自分専用のタフなクリアホルダーならコクヨ「ハードクリヤーホルダー<モッテ>」

ところでクリアホルダーには、大きく分けて2つの用途がある。ひとつは先から述べている“書類の包装紙”というもの。要するに、他人に渡す書類を保護するラッピング。もうひとつが、自分が書類をカバンに入れて持ち歩く際の“保護ケース”役である。

 

つまりは他人に渡すか渡さないかの差であるが、だいたいにおいて自分用のほうが乱雑に扱われ、よりハードな環境におかれがち。ならば自分用クリアホルダーは、多少値段がお高くとも(他人に渡さないから)頑丈で便利なものがいいだろう。

コクヨ
ハードクリヤーホルダー <モッテ> A4サイズ
230円(税別)

 

タフユースに耐える保護ケース的クリアホルダーは、各メーカーからいくつも発売されているが、ここ最近で特に筆者のお気に入りなのが、2019年夏にコクヨから発売された「ハードクリヤーホルダー<モッテ>A4サイズ」。

 

こちらは、クリアホルダーをまとめて収納する「クリヤーホルダーブック モッテ」、ページポケットに直接書類を保管する「クリヤーブック モッテ」に続く、モッテ兄弟の末子ということになる。

 

↑端をつまんで持ち上げても、わずかにたわむだけ。下敷き並みの硬さである
↑端をつまんで持ち上げても、わずかにたわむだけ。下敷き並みの硬さである

 

“ハード”クリヤーホルダーの名の通り、通常のクリアホルダーと比較すると、ハッキリと硬い。そして本体の硬さはそのまま、“守備力の高さ”に直結する。カバンの中に入れておいても、内部で揉まれて書類ごと折れたり曲がることなく、確実にガードしてくれるというわけだ。クリアホルダーにとって、硬さ=正義なのは間違いない。

 

本体の構造は、中心に硬いプレートを挟んで、表裏にそれぞれカバーがついた両サイドポケットとなっている。クリアホルダーで複数ポケットをもつものは珍しくないが、異素材を挟んで両面がホルダー、というのはなかなかレア。しかもこの方式が、思った以上に使いやすいのである。

↑表裏で2ポケット、中心には硬いプレートという構造
↑表裏で2ポケット、中心には硬いプレートという構造

 

通常の複数ポケットのホルダーに書類を分類して入れた場合、取り出す時に「あれ、どのポケットに入れたっけ?」と分からなくなることがある。

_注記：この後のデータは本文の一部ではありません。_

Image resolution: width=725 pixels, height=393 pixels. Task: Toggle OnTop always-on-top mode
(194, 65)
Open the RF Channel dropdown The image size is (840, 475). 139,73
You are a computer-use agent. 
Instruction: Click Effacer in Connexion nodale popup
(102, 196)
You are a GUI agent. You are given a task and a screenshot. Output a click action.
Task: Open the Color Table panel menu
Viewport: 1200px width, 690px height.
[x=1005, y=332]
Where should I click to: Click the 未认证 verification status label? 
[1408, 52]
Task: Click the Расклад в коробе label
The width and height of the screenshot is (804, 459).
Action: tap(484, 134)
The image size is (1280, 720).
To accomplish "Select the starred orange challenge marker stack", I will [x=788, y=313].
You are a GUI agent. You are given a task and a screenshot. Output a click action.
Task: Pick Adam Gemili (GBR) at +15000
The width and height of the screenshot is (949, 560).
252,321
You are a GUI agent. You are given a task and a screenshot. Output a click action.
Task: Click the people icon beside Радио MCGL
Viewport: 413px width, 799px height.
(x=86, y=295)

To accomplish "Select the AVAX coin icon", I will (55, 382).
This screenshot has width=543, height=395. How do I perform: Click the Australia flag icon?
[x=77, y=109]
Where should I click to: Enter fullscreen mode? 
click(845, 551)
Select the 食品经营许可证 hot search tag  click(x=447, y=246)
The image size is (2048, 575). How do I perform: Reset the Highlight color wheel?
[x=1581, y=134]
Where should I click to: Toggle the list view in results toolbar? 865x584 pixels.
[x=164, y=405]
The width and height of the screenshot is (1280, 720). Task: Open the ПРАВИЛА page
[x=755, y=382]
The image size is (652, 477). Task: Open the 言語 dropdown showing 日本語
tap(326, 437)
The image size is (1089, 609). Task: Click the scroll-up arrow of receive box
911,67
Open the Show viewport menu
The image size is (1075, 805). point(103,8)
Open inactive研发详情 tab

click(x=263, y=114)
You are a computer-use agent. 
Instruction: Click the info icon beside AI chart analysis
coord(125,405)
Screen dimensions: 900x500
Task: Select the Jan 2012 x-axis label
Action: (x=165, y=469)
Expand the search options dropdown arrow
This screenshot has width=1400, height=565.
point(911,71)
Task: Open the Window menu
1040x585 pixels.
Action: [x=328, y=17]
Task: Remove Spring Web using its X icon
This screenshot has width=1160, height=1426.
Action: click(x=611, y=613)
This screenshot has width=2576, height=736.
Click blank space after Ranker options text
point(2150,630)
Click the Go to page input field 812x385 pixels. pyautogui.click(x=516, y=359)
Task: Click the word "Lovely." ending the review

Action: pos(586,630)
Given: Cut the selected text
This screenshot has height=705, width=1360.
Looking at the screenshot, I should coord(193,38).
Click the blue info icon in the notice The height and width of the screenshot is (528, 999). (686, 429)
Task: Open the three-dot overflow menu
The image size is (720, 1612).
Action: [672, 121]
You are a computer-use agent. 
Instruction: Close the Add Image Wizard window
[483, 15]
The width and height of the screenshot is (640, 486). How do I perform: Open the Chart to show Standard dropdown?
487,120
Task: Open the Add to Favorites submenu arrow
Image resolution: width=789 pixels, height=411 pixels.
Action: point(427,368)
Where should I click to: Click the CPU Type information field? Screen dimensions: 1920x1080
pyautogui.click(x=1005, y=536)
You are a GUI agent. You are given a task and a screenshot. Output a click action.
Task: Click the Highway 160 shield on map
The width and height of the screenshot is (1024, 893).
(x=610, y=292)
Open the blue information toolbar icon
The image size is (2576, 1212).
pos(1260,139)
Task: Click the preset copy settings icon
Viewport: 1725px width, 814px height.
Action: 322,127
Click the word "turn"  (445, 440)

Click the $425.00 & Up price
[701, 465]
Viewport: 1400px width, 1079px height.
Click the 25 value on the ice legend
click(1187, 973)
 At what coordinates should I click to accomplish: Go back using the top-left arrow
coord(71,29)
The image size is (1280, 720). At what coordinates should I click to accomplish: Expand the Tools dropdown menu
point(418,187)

客前であわててポケットをさぐるのもみっともないし、その間に次の訪問先で使う予定の書類を見られてしまう、なんてこともありうるだろう。

 

ところが、この表裏ポケットであれば、とりあえず表を見て裏を見て、で書類の所在は確実。取り出す時に違う書類を相手に見られる心配もない。

 

もうひとつ便利なのが、モッテシリーズお馴染みの、書類の脱落を防ぐストッパー。これは本体上端にナナメに配置されたベルトで、ここにホルダーの表紙端を差し込むことで、中に収納した書類がすべり出るのを防止する役割をもっている。

↑モッテシリーズ独自の脱落防止ストッパー
↑モッテシリーズ独自の脱落防止ストッパー

 

持ち歩く際に、カバンの中でクリアホルダーから書類がはみ出し、そのはみ出し部分が折れている……なんてケースは意外と多い。そんなトラブルを事前に防いでくれるのはありがたい。また、ホルダーを持ち上げたときに書類がバサバサと落ちた、なんて恥ずかしいうっかりミスもこれでガードだ。

 

↑この状態なら、カバンに入れて持ち歩いても書類にダメージを与える心配は最小限度に抑えられるはず
↑この状態なら、カバンに入れて持ち歩いても書類にダメージを与える心配は最小限度に抑えられるはず

 

ハード&はみ出し防止の防御力と、両サイドポケットの使いやすさは、今のところ不満なし! と言い切れる便利なもの。雑兵どころか、よくできた執事みたいなもんである。

 

もし今までの人生で、客前で折れた書類を出して恥ずかしい思いをした、という経験があるなら、まずはこれを使ってみるべき。

 

気合いの入ったラッピングとしてのクリアホルダーならプラス「クリアーホルダー 厚口(角R)」

もうひとつ紹介したいのは、他人に渡す方のクリアホルダー。こちらは、あくまでも書類の包み紙役に徹してもらいたいので、あまり特殊な見た目や機能があると少々困る。できるだけ普通のクリアホルダーで、なおかつ防御力は高い方がありがたい。

 

その条件を満たしているのが、これも筆者が絶賛愛用中のプラス「クリアーホルダー 厚口(角R)」だ。

プラス
クリアーホルダー 厚口(角R) 20枚入り
オープン価格(実勢価格950〜1000円)

 

ご覧の通り、パッと見にはまったく普通のクリアホルダーである。だが、一般的なクリアホルダーと比べてみると、その差は一目瞭然。垂直に立ててみても、ほぼたわまない。あきらかに硬い!

 

なにしろ、厚みがまったく違う。一般的なものがだいたい厚み0.2mmなのに対して、厚口の方は0.5mmと、倍以上の厚みがあるのだ。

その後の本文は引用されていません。